** Passage to read follows **

Abstract

Protein tyrosine phosphatase (PTP) activity was demonstrated in human endometrium by a histochemical method using phosphotyrosine as substrate. For comparative purposes, non-specific acid phosphatase (AcP) activity was also examined. Protein tyrosine phosphatase activity was very low in proliferative and atrophic endometrium, but its activity was increased 9-fold in glandular epithelium during the secretory phase, and 48-fold in predecidual endometrium, induced by a progestagen-releasing intrauterine device, compared with the proliferative endometrium. Thus, PTP activity appeared to be progesterone-induced. Endometrial PTP appeared to be cellular rather than secretory in origin; its activity was inhibited by vanadate, and its histochemical properties were different from those of lysosomal AcP, but similar to those of prostatic-type AcP. Endometrial PTP may functionally counteract the effects of protein tyrosine kinases (PTKs) associated with growth factor receptors and cellular oncoproteins. Cyclic endometrial proliferation and differentiation are thought to be regulated by the autocrine and paracrine pathways by growth factors such as epidermal growth factor, insulin-like growth factor I and platelet-derived growth factors, and their receptors. However, cessation of proliferation could not be explained by the amounts of these growth factors present or their receptors, in that no constant changes at the interface of the late proliferative and early secretory phases were found. Down-regulation of stimulatory-signalling pathways of PTKs by endometrial PTP induced by progesterone may explain the decrease observed in proliferative activity of glandular cells in cyclic endometrium.

** End of Passage to read **

▶ **Problem description**:
Please list every growth factor the abstract names as a regulator of cyclic endometrial proliferation and differentiation. The items that follow come from a separate source.

** Record set follows **

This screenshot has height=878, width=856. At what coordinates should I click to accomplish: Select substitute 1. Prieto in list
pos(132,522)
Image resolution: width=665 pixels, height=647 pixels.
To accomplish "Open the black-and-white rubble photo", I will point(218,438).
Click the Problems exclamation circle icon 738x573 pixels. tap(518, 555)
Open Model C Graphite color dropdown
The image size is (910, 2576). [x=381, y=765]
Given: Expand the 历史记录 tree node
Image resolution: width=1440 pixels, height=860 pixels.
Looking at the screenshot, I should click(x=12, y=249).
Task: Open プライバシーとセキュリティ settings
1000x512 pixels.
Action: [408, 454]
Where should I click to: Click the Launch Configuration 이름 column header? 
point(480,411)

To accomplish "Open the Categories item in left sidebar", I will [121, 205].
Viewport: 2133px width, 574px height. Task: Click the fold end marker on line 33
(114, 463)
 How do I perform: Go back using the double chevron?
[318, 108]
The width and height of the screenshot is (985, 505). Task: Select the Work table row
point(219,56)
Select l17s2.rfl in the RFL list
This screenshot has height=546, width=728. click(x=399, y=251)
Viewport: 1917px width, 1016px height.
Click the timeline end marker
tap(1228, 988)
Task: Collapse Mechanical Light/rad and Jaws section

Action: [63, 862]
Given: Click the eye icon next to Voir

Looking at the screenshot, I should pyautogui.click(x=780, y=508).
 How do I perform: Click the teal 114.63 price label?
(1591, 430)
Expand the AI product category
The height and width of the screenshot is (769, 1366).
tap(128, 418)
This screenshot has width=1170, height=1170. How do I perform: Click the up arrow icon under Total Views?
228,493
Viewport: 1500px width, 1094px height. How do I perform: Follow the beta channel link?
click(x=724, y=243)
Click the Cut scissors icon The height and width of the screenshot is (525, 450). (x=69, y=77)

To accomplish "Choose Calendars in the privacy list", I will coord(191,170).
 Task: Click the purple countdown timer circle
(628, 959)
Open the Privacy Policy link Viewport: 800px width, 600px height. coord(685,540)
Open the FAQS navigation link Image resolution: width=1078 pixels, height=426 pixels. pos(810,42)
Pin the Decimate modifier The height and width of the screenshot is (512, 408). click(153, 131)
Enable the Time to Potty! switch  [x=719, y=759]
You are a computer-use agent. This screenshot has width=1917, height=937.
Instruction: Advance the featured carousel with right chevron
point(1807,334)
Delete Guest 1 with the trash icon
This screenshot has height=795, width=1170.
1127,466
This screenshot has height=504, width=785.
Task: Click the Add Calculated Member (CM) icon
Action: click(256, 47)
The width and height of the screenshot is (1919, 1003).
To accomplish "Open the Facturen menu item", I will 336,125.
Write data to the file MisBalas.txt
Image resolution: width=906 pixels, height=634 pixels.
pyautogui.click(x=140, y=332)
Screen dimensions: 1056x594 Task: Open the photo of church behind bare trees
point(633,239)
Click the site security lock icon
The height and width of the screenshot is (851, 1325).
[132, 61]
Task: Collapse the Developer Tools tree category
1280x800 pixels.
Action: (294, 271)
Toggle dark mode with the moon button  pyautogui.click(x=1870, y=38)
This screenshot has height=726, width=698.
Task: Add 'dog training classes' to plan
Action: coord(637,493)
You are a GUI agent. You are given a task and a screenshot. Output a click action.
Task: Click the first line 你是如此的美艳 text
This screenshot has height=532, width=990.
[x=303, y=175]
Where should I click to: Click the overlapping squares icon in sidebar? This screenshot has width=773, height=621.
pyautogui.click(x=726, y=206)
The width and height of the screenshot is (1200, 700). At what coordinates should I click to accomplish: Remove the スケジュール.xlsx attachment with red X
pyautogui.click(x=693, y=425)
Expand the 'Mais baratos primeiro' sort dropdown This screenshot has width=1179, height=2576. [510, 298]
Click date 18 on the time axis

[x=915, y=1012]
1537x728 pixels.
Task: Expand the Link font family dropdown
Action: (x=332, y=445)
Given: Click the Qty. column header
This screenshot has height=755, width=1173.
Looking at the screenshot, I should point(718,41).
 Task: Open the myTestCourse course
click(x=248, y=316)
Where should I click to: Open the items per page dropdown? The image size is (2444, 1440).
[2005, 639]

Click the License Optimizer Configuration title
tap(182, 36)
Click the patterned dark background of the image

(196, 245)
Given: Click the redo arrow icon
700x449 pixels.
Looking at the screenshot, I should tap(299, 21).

** End of Record set **

▶ **Solution to this exercise**:
Epidermal growth factor
Insulin-like growth factor I
Platelet-derived growth factors